Various behaviors have different levels of indicating function on cow estrus. Accordingly, in the studies of estrus detection based on behavioral signs [35
], the choice of behavioral metrics is crucial to enhance the detection level. For instance, Valenza et al. recognized 66% estrus events by the pressure-activated Heatmount detectors affixed midline to the rump between the tail head and the tuber coxae for all cows in the experiment [36
]. In this study, twelve behavioral metrics were reduced to estrus indicators by PCA, which not only guaranteed the comprehensiveness of temporal and spatial information of estrus behaviors, but also effectively restricted the data scale of algorithm training. Compared with the estrus detection methods using single behavior or several behaviors, this study had more advantages in reducing the misjudgments generated by the short-term abnormal behavioral changes during estrus, under the premise of considering the influence of the time window.
The interval for monitoring is intimately associated with the detection rate of estrus, which is critical to monitoring short-term abnormal behavioral variations and the stability of long-term detection. By utilizing sensitivity, specificity, precision, NPV, accuracy, and F1 score, this study assessed the detection performance of KNN, BPNN, LDA, and CART algorithms in 0.5-h, 1-h, and 1.5-h time windows, respectively. Through the two-factor analysis of variance, it can be discovered that the time window and its combination with algorithms had significant effects on specificity and precision.
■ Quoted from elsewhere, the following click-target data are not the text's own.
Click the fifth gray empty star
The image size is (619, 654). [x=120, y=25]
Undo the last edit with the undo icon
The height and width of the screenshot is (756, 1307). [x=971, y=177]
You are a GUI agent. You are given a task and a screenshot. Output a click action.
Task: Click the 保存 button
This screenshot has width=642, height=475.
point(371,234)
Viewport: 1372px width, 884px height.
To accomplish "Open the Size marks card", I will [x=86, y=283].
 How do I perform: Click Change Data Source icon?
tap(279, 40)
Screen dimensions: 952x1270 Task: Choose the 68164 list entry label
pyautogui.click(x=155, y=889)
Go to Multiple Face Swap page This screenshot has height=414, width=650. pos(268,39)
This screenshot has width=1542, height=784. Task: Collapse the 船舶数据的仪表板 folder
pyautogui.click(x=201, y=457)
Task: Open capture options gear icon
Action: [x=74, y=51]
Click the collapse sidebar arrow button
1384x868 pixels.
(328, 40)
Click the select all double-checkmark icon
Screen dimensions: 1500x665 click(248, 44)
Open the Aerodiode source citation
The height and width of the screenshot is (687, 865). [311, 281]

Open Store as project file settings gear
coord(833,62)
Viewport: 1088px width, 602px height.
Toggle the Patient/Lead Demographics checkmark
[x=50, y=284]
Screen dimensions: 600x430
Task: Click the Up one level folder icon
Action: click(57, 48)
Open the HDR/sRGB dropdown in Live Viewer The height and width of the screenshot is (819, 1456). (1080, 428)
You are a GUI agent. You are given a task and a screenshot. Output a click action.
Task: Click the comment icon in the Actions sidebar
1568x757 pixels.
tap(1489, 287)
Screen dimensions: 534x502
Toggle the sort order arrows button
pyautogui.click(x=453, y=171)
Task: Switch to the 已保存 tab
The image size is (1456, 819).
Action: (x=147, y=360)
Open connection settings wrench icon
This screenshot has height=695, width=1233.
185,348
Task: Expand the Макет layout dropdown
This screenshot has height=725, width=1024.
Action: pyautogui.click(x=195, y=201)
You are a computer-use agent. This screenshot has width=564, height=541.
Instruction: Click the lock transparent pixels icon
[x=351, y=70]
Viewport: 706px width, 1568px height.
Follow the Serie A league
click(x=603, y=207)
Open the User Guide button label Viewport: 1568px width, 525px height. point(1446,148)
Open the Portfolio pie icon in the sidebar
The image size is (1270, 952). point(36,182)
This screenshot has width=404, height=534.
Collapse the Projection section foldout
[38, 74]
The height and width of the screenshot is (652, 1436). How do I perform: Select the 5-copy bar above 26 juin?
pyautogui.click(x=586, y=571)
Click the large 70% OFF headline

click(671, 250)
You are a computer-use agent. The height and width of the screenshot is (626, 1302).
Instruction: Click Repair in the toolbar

Meanwhile, the algorithm type also had a considerable impact on precision. In addition, the time window had no vital influence on other parameters (p > 0.07), but these parameters were significantly affected by algorithm types. The impact of these factors on enhancing the detection rate should be regarded while establishing the estrus detection model.
Although we evaluated the estrus detection capability of the developed neck tag for 12 Holstein cows, further trials should be carried out by increasing the number of enrolled cows and deployment scale. The optimal combination of algorithm and time window proposed in this work still needs to take into account the influence of factors such as milk yield and parity on the detection applicability. The next step in the development of this system is to advance real-time analysis functions. Once the functionality and reliability have been confirmed on a larger scale, commercialization is possible.